Record set: Begin

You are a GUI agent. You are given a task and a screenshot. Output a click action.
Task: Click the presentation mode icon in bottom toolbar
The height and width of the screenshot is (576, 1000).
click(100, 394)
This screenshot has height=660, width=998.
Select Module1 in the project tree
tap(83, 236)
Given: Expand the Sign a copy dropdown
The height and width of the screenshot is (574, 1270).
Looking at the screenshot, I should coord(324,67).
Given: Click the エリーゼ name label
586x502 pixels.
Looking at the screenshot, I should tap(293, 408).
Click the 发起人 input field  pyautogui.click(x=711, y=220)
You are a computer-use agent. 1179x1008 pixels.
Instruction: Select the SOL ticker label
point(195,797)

Record set: End

### Directions for this task
Among the records, find all lines that include the string "agent" and return them.

### Exercise result
You are a GUI agent. You are given a task and a screenshot. Output a click action.
You are a computer-use agent. 1179x1008 pixels.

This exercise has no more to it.